Our findings of higher peak speeds in AL than PM are consistent with a widefield intrinsic autofluorescence imaging study in anesthetized mice that found stronger responses to higher-speed stimuli (50°/s) than to lower speed stimuli (10°/s) in anterior visual cortical areas including AL, but not in PM (Tohmi et al., 2009). Similarly, a c-fos study in rats found that area AL was robustly activated by moving but not stationary stimuli (Montero and Jian, 1995). Initial findings in area AL and/or PM of anesthetized mice, from several other laboratories, are also generally consistent with our findings regarding spatiotemporal tuning properties (E. Gao, G. DeAngelis, and A. Burkhalter, 2006, Soc. Neurosci., abstract; M. Roth, F. Helmchen, and B. Kampa, 2010, Soc. Neurosci., abstract; M. Garrett, J. Marshall, L. Nauhaus, and E. Callaway, 2010, Soc. Neurosci., abstract).

The upper range of effective stimulus speeds in mouse V1 (1000°/s) is over 20 times higher than in primate area MT (e.g., Perrone and Thiele, 2001; Priebe et al., 2006) but is consistent with an earlier study of neurons (at unknown depths within cortex) in lightly anesthetized mouse V1 (Dräger, 1975). Mouse V1 neurons preferring the highest peak speeds also preferred substantially lower spatial frequencies than in primate visual cortical neurons (e.g., Priebe et al., 2006). High-speed visual cues may be useful to mice during navigation. For example, when mice run across floors or along walls at high speeds (typical speeds of 10–50 cm/s at distances of 2–4 cm; Lipkind et al., 2004; Harvey et al., 2009), the resulting optic flow patterns are dominated by speeds up to ∼1000°/s. Despite these considerations, the dimension of stimulus speed may not be the computationally relevant variable for all neurons in our study. Indeed, while most neurons with low peak speeds were tuned for the same speed across spatial frequencies (Figure 4; Priebe et al., 2006), this was not the case for neurons with higher peak speeds.

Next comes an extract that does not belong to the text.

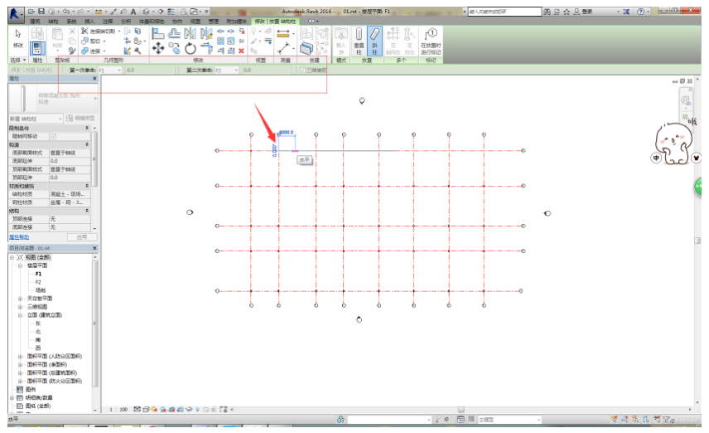The width and height of the screenshot is (709, 433).
Task: Open the first click level F1 dropdown
Action: point(119,71)
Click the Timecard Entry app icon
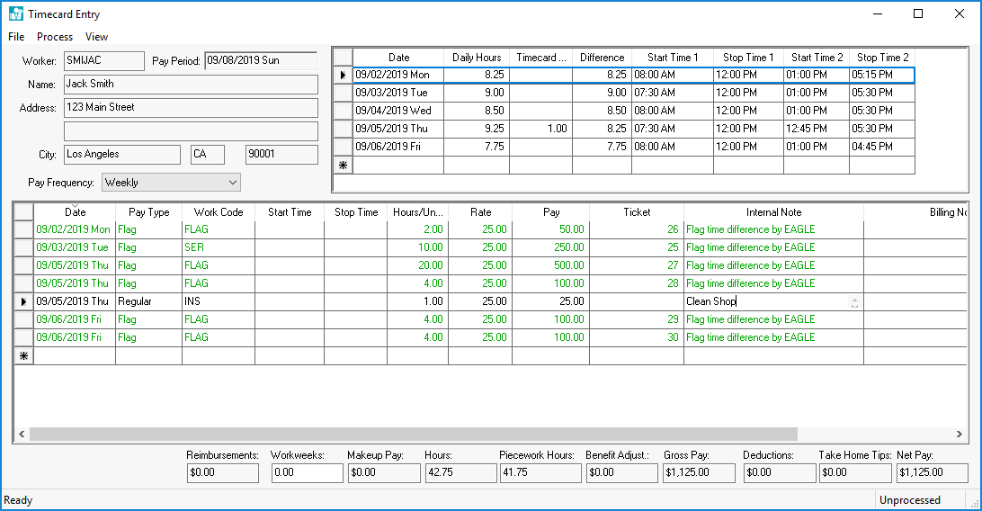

Response Properties of Neurons in the Awake Mouse

We observed higher median values and broader ranges of spatial and temporal frequency preferences in layer II/III of awake mouse V1 (Figure 3; spatial and temporal frequency preferences > 0.1 cycles per degree and/or > 4 Hz, respectively) compared to several recent studies in anesthetized mouse V1 (Gao et al., 2010; Kerlin et al., 2010; Niell and Stryker, 2008). Similar increases in spatial and temporal frequency preferences have been observed in alert versus anesthetized primate LGN (Alitto et al., 2011). Thus, while many factors may contribute to the higher frequency preferences observed in our study, the absence of anesthesia may be an important factor. Anesthesia might influence several other aspects of visual processing, including increased retinal response latency (Guarino et al., 2004) and increased inhibition and/or response adaptation in thalamus and cortex (Campagna et al., 2003; Castro-Alamancos, 2004). Our pilot studies also suggested that V1 responses to fullfield gratings may be less effective in awake mice (data not shown) compared to anesthetized mice (Kerlin et al., 2010), presumably due to surround suppression. This led us to use localized 40° patches of drifting gratings in the current study. These effects may be even greater in higher visual areas than in V1 (Heinke and Schwarzbauer, 2001), underscoring the importance of studying higher visual areas in the absence of anesthesia.

Given the increased diversity of visual receptive field properties in awake mice, it is not surprising that our estimate of the percentage of neurons significantly responsive to sinusoidal stimuli (∼10%; Table S1) was considerably lower in this study than in previous imaging studies in anesthetized mouse V1 (Kerlin et al., 2010; Smith and Häusser, 2010; Sohya et al., 2007). These previous studies also used synthetic calcium indicators, which exhibit larger changes in fluorescence than GCaMP3 at low firing rates. Thus, cells in our experiments that were driven at low peak firing rates may have gone undetected due to background neuropil activation, especially given the strong and dense expression of GCaMP3 (cf. O’Connor et al., 2010). Finally, our inability to stimulate at multiple directions, spatial and temporal frequencies, retinotopic locations, and patch sizes within the same stimulus protocol certainly contributed to the low percentage of responsive cells.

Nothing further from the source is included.